Compilations of this sort are rarely the breeding grounds for experimentation and growth, but practically none of the artists here are in peak form. Howie Gelb and Calexico deliver their corresponding brands of the folk odyssey, but neither deliver much in terms of drama or reach. Red House Painters and Sun Kill Moon’s Mark Kozelek delivers an adequately and suitably somber take on the pop standard “Send in the Clowns”, but he doesn’t work the same magic on it that he did on Red House Painters’ recordings of Kiss’s “Shock Me” and the Cars’ “All Mixed Up”. I guess we should just be thankful he didn’t take on “Bridge Over Troubled Water”.

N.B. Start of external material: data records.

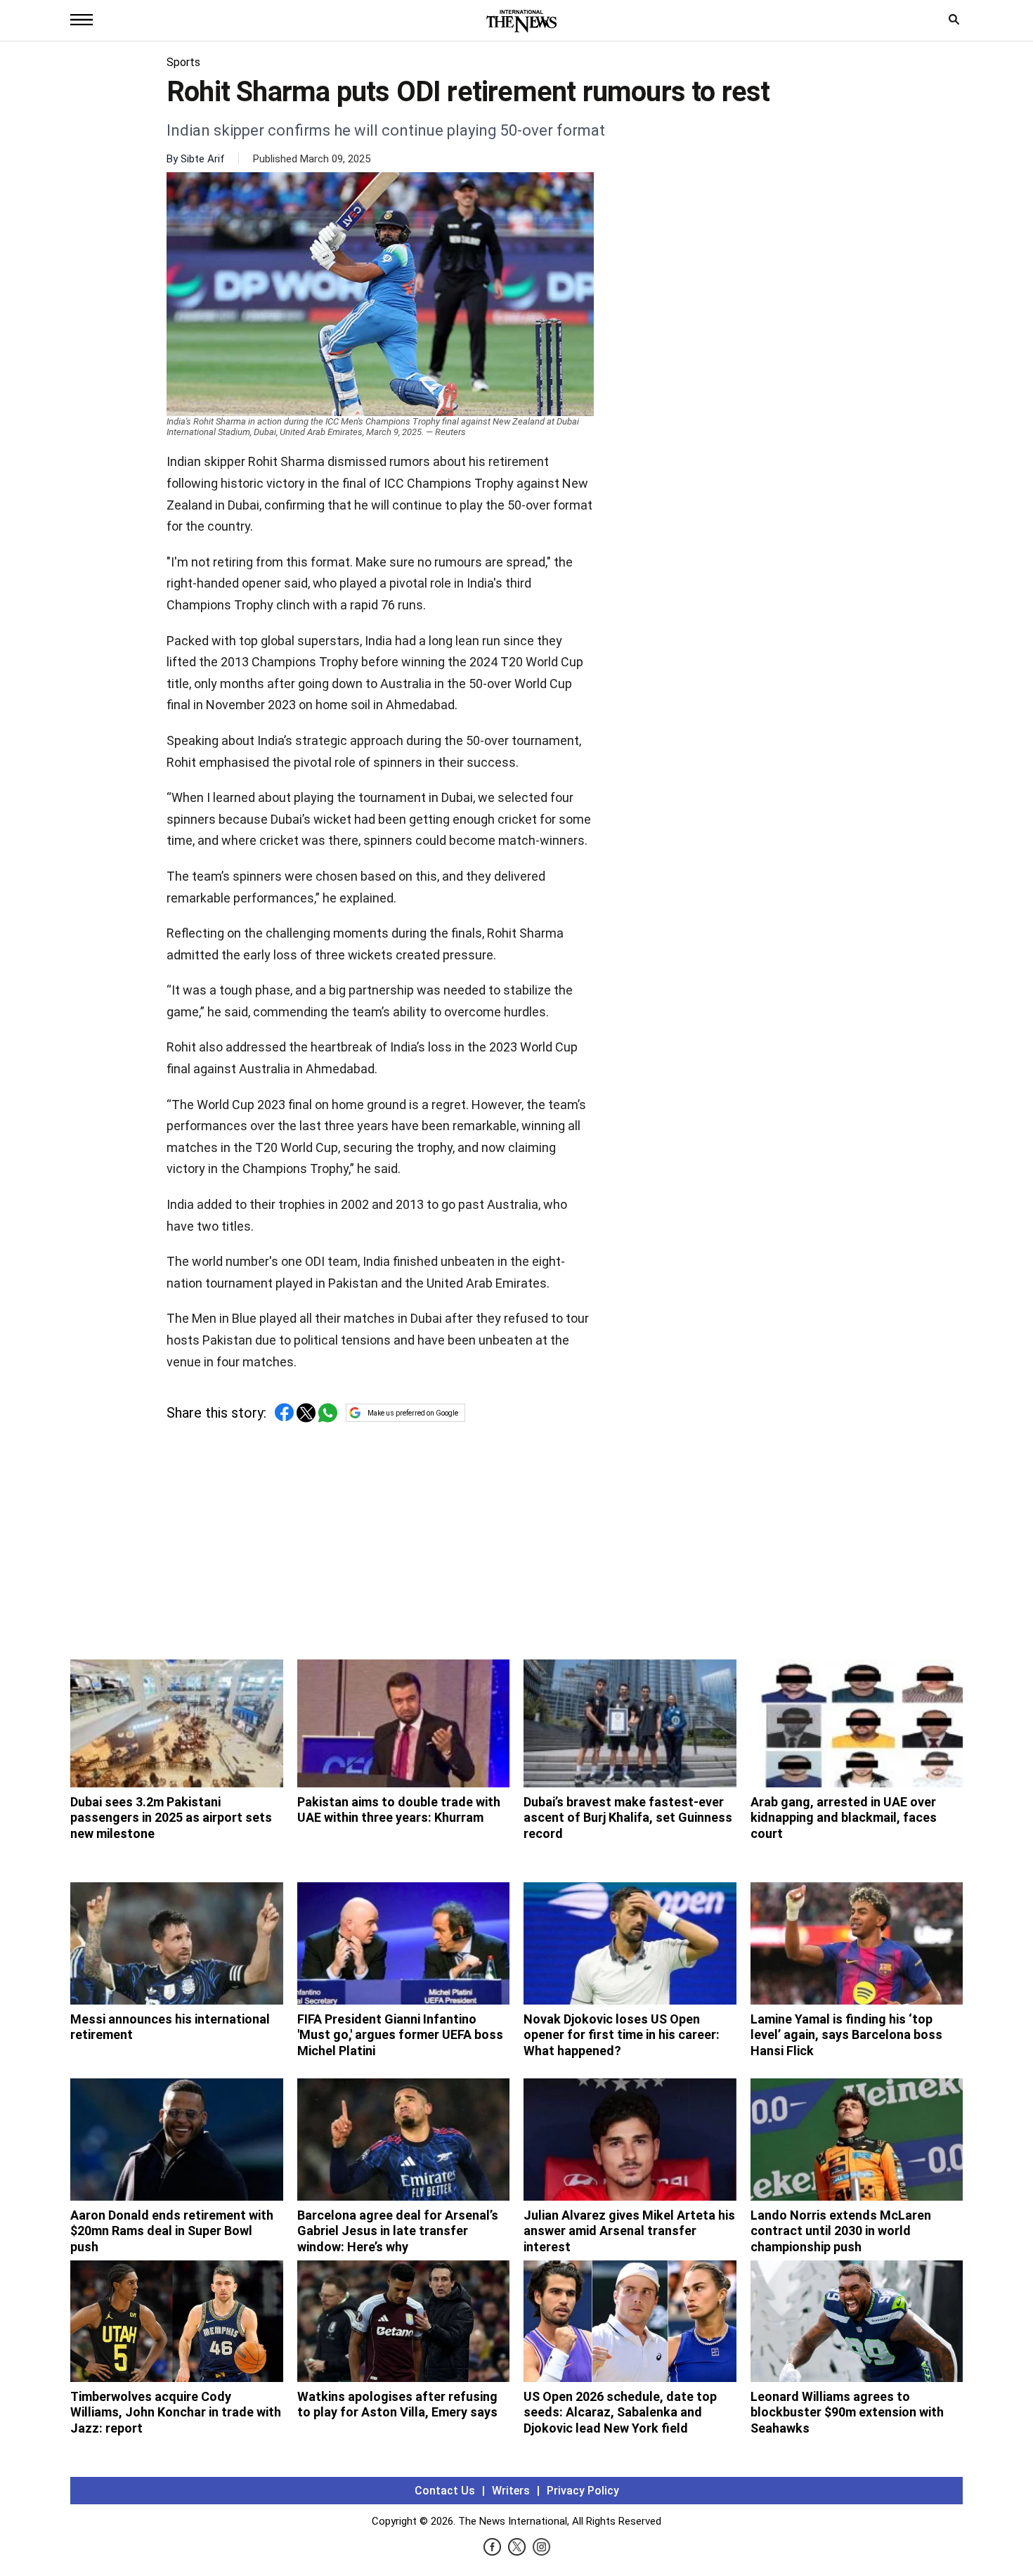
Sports (183, 62)
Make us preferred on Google (413, 1413)
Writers (511, 2490)
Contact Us (445, 2490)
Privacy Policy (583, 2490)
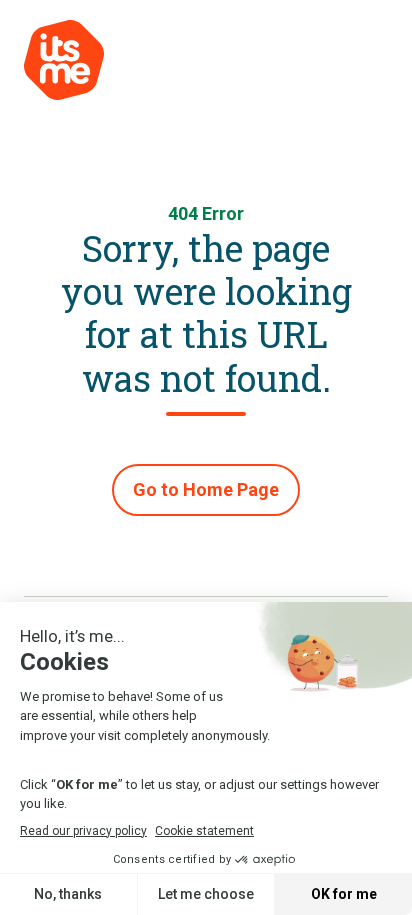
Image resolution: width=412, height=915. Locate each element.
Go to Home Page (206, 489)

Critters Buggin toss the 12 year old “Bill Gates” into the stew. It’s fairly fun and wild, but the mix places too much emphasis on the vocals for the tribal drums and sax blurts to freak out as much they desire. Vocalist Doc Britton grasps the microphone like a radio announcer advertising the apocalypse, his megaphone spouting gibberish more insanely paranoid than Alex Jones’s in Waking Life.

This is immediately proceeded by Gary Burger’s even crazier nonsense in his collaborative update of the Monks’ “Monk Time” with digital hardcore pioneer Alec Empire. The Iraq era-rendition doesn’t have nearly the same force, not to mention the historical proto-punk singularity, of the song cut when Burger was an American G.I. stationed in Germany during the Vietnam War. His classic jibe “James Bond, who is he?” is here transformed to “George Bush, who is he?” In this context, the Bush question seems to translate to “who does he think he is?” whereas the Bond version seems to reveal a kind of cultural revulsion, not to mention a proud obliviousness. Still, the new version probably scares the shit out of anybody looking for healing tomes in the midst of the surrealist anarchy Burger extols.

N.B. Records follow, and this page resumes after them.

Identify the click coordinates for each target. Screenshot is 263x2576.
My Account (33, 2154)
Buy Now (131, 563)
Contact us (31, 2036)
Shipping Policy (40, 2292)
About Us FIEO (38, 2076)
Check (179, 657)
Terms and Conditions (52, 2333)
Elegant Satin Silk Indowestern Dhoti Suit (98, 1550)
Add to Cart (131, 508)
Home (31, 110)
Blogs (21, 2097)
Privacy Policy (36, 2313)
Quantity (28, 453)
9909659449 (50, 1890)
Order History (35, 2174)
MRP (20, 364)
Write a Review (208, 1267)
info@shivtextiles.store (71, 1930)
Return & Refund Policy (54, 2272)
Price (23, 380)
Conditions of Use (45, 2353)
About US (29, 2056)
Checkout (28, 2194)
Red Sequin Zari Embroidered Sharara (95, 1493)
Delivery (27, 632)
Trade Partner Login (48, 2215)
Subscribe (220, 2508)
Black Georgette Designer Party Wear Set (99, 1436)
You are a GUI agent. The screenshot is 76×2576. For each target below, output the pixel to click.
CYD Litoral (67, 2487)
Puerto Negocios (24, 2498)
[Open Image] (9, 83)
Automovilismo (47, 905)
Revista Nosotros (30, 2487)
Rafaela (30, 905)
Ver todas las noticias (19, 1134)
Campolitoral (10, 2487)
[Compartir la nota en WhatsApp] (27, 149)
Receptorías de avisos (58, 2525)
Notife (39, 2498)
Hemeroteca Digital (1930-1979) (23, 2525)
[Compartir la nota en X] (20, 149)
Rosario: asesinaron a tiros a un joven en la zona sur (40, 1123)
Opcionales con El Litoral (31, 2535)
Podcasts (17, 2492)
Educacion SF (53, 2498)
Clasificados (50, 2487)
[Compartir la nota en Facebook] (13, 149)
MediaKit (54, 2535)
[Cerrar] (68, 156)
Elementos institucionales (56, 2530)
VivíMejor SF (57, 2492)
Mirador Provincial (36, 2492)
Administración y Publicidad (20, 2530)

For others though, Burger’s warfare is exactly what they need. Why strain the panic and confusion of recovery though with such an overall convoluted mess of a set? All the license plates adorning Musicians for Minneapolis‘s cover were more than likely listening to different radio stations when they crossed that bridge. Had they been incessantly tuning the dial back and forth though, we may have lost more of them.